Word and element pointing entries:
((

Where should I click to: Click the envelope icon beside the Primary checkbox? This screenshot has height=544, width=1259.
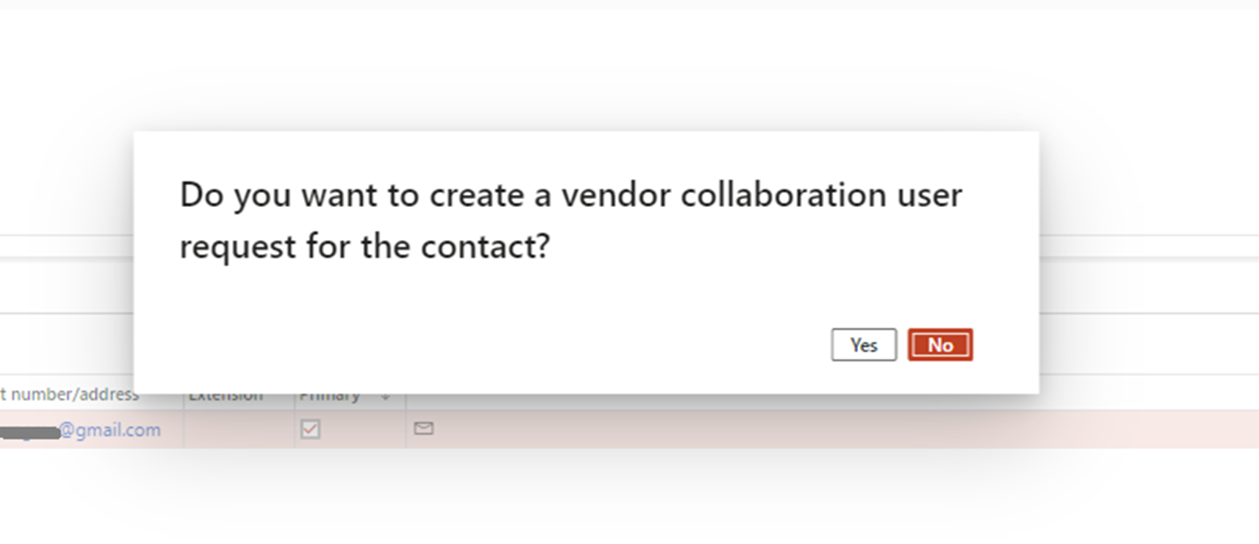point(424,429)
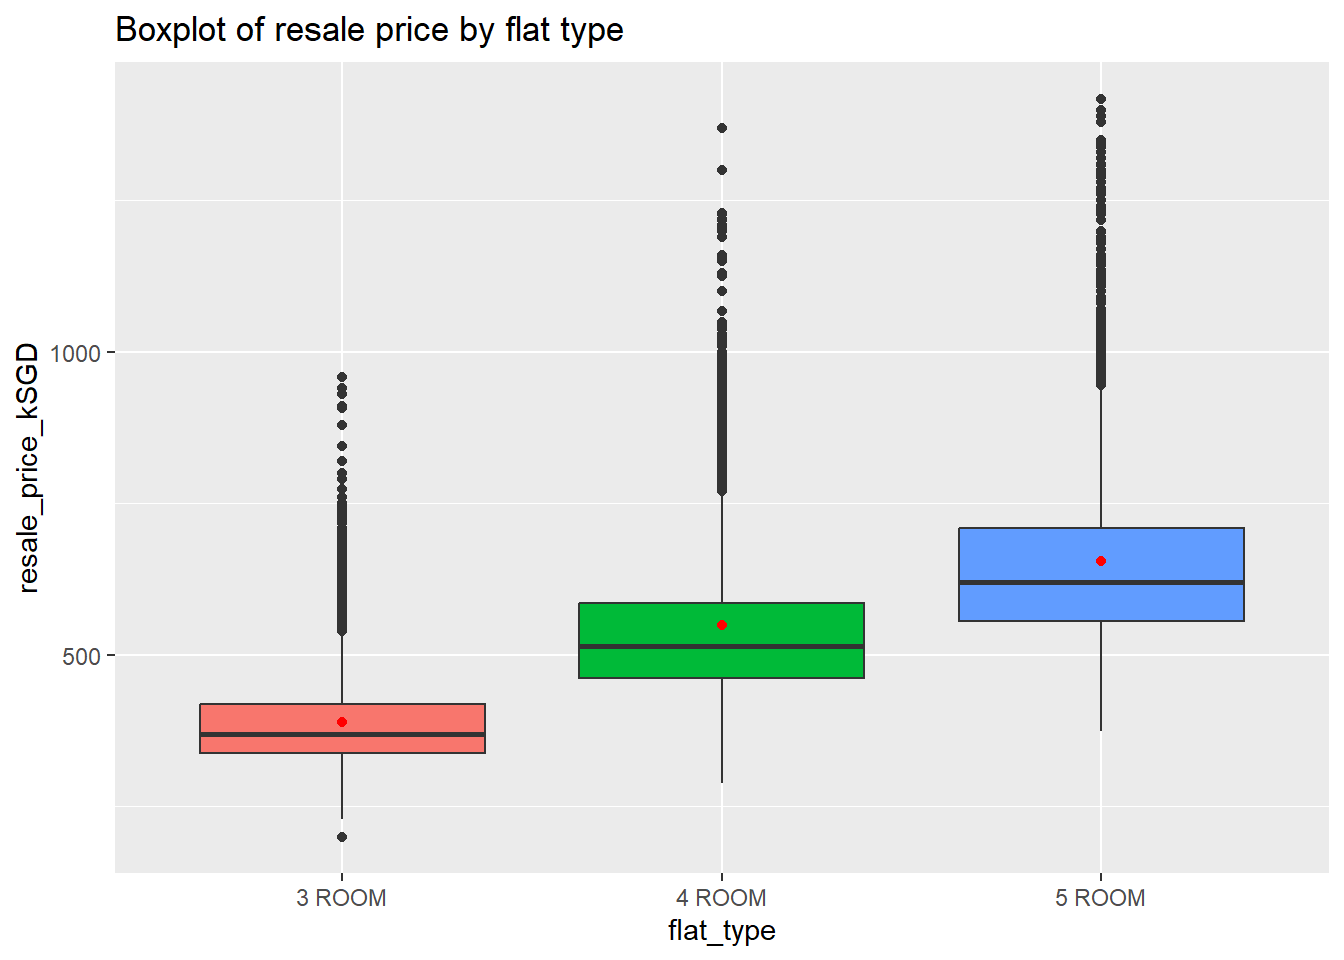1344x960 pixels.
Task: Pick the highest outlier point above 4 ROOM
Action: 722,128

))
((

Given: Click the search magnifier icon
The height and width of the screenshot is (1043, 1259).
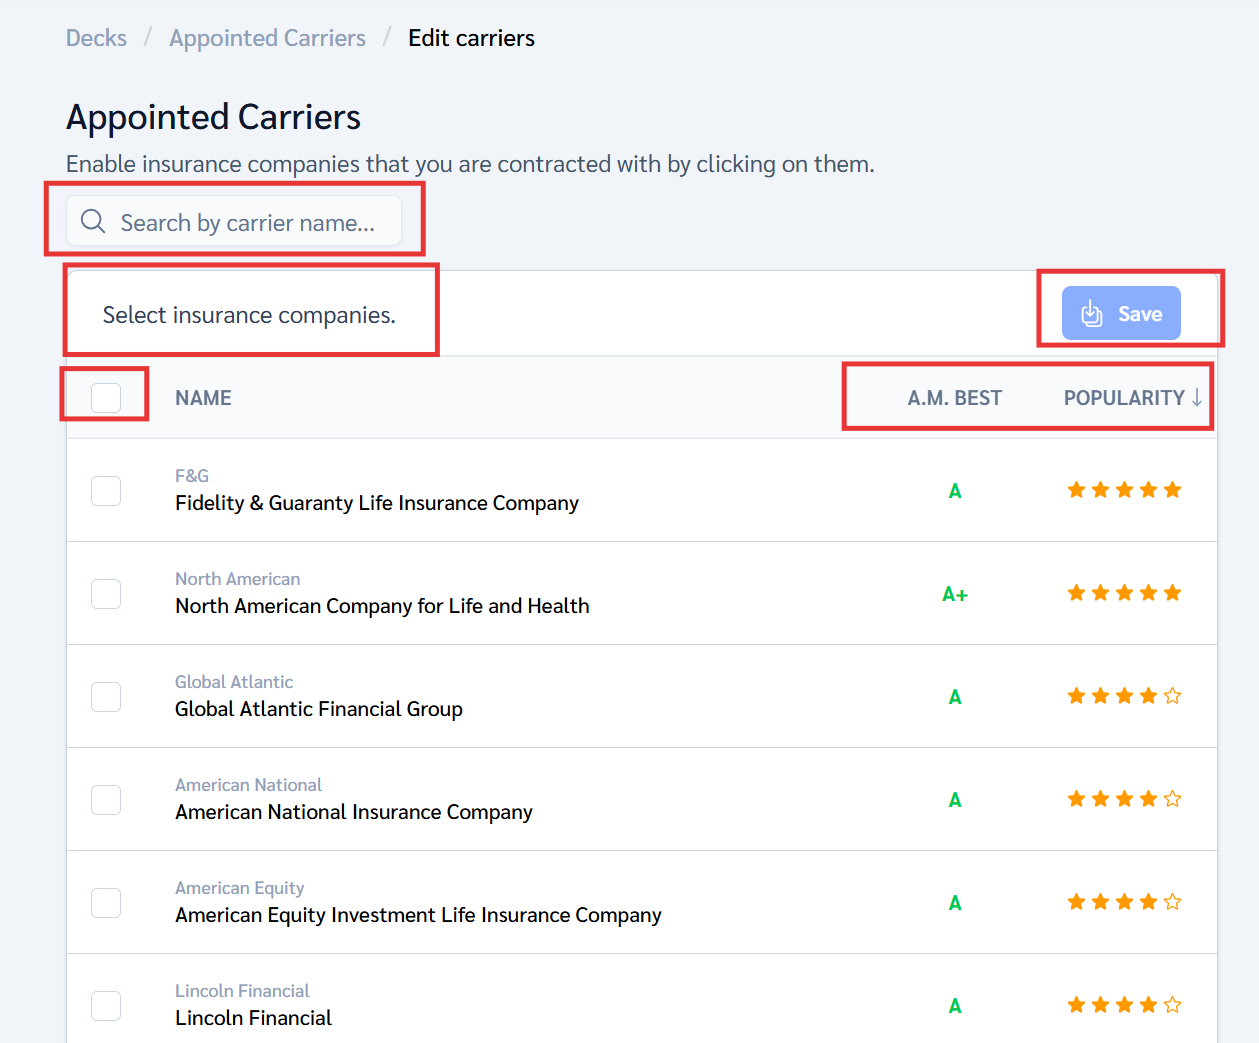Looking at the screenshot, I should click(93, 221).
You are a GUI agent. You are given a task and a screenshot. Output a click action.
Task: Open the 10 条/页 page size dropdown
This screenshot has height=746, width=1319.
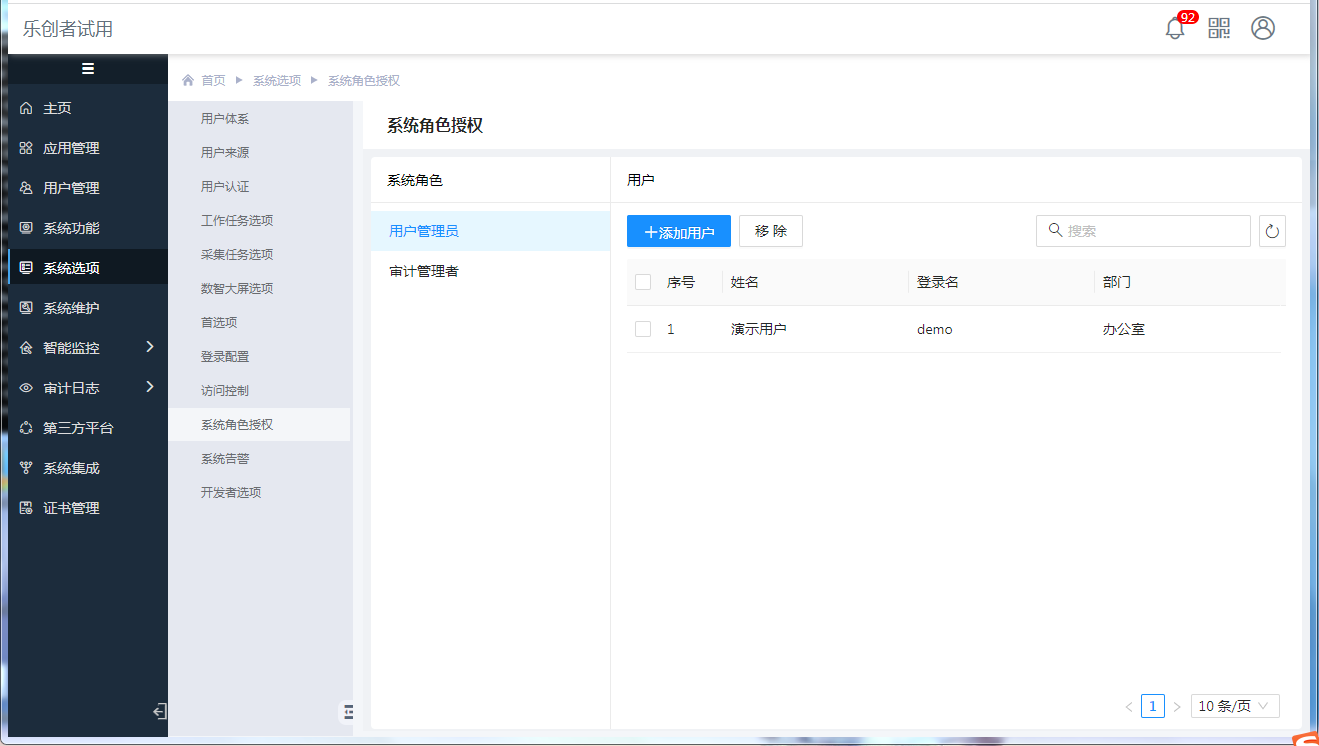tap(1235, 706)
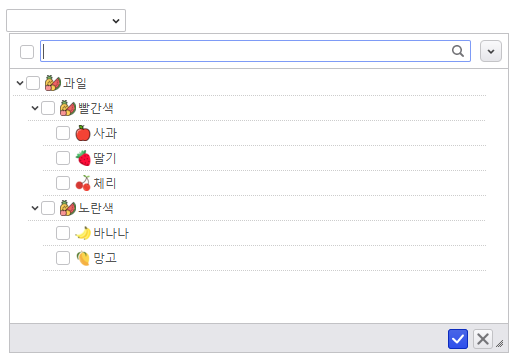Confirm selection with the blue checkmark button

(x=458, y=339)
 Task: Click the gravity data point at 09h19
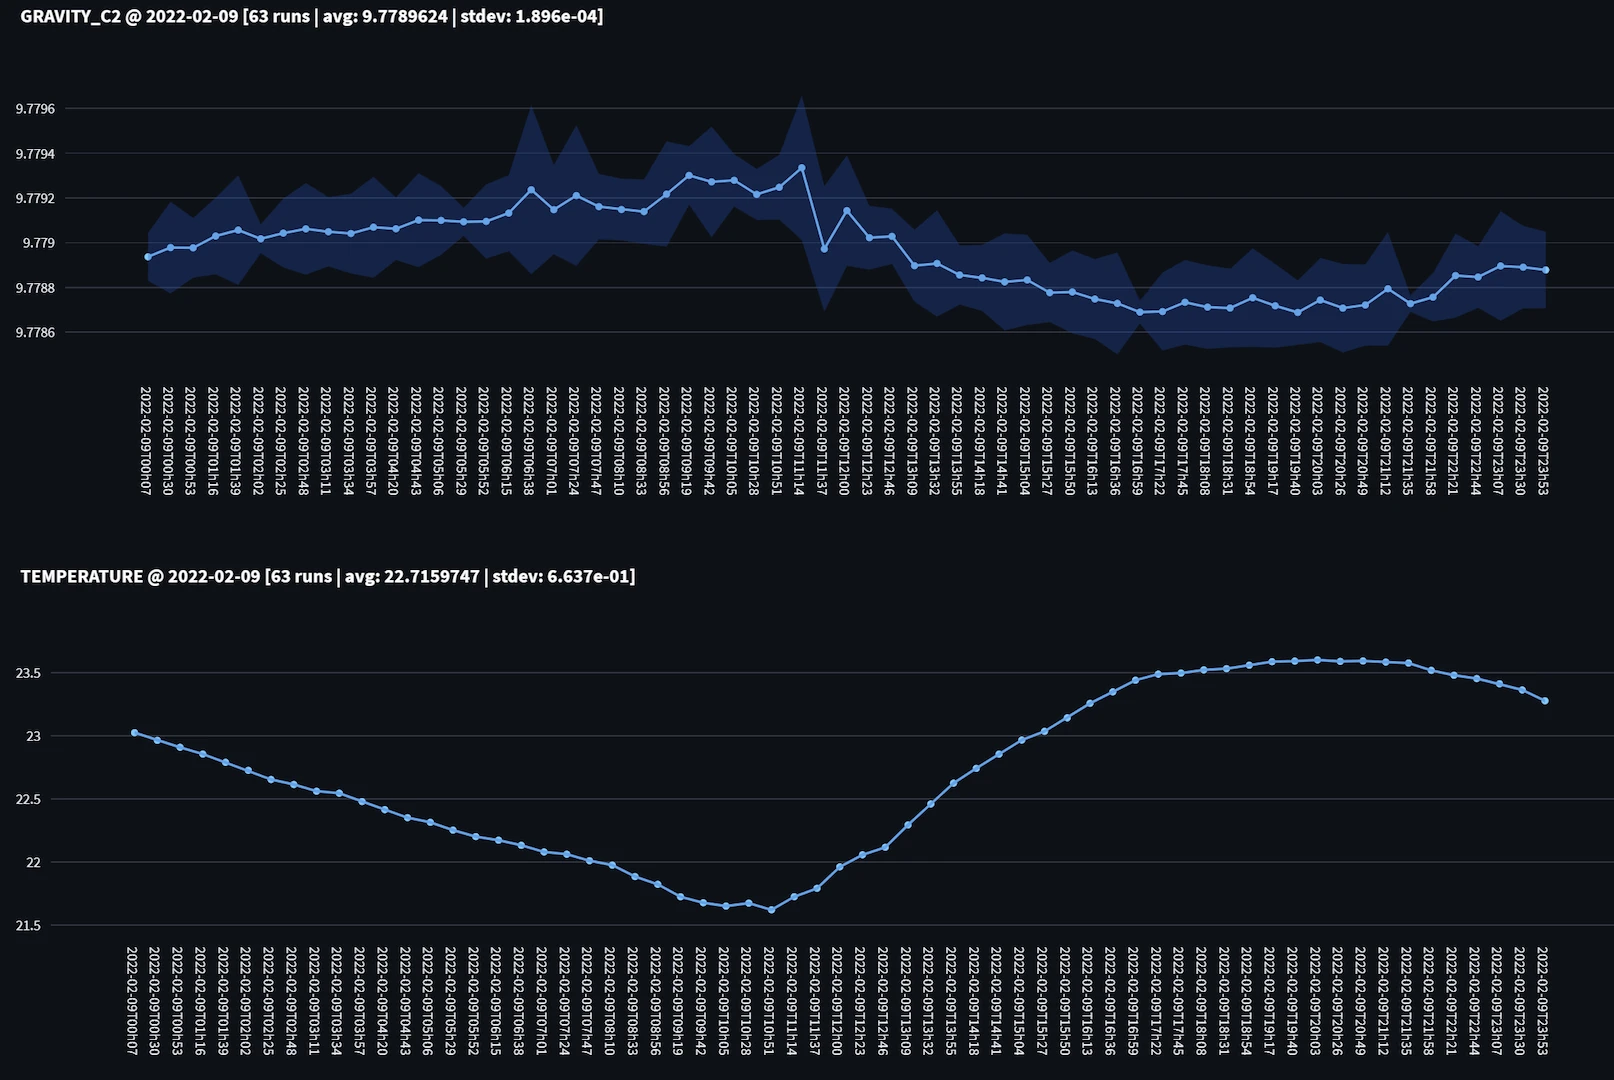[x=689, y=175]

))
((

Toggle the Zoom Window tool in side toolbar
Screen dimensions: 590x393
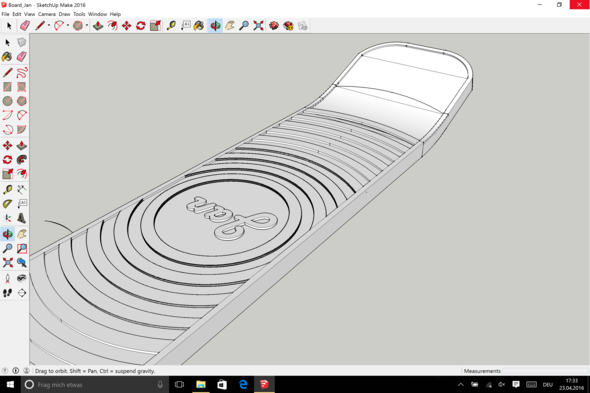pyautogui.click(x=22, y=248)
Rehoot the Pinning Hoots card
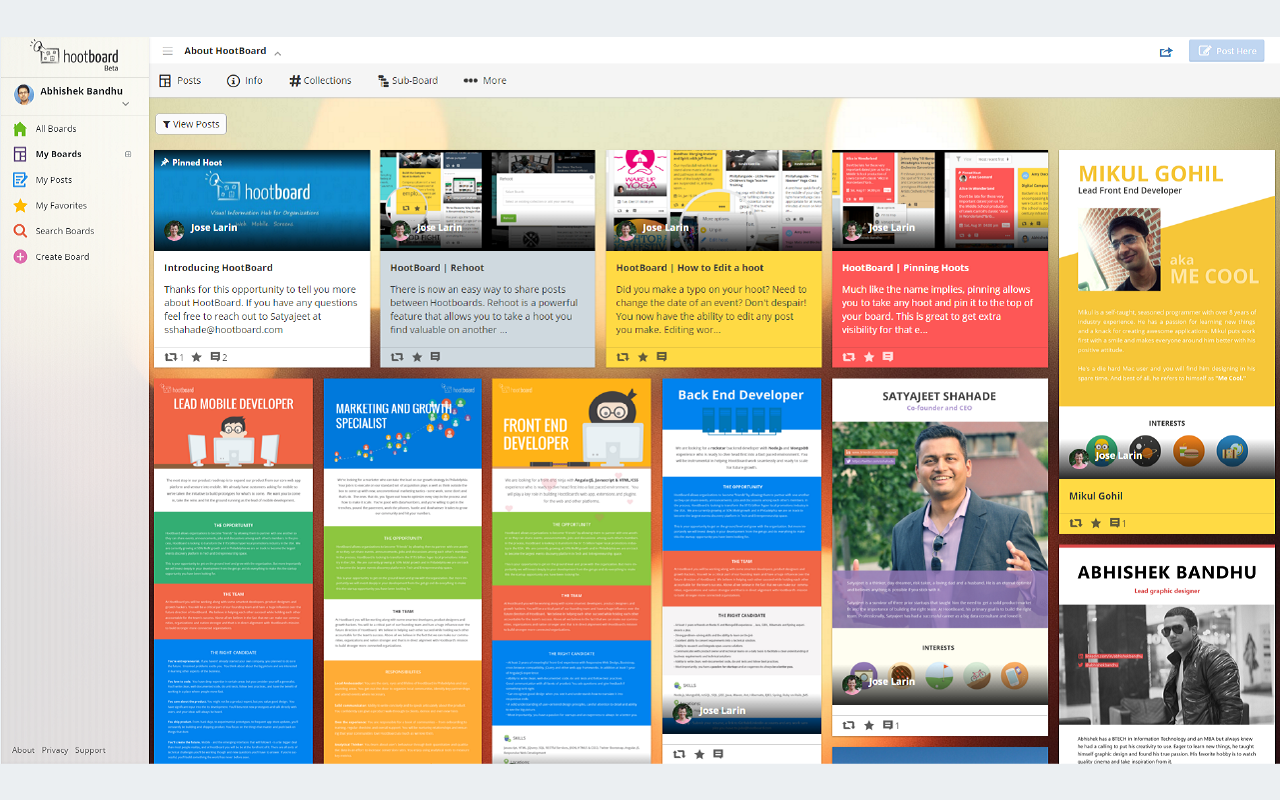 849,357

))

- _Problem statement_: Can you reproduce the material from the line with "Where should I" to the line with "Action: 722,128", both included, word for word and without the pictures?

- _Response below_:
Where should I click to: Click the envelope icon beside the Primary checkbox? This screenshot has height=544, width=1259.
point(424,429)
1344x960 pixels.
Task: Pick the highest outlier point above 4 ROOM
Action: 722,128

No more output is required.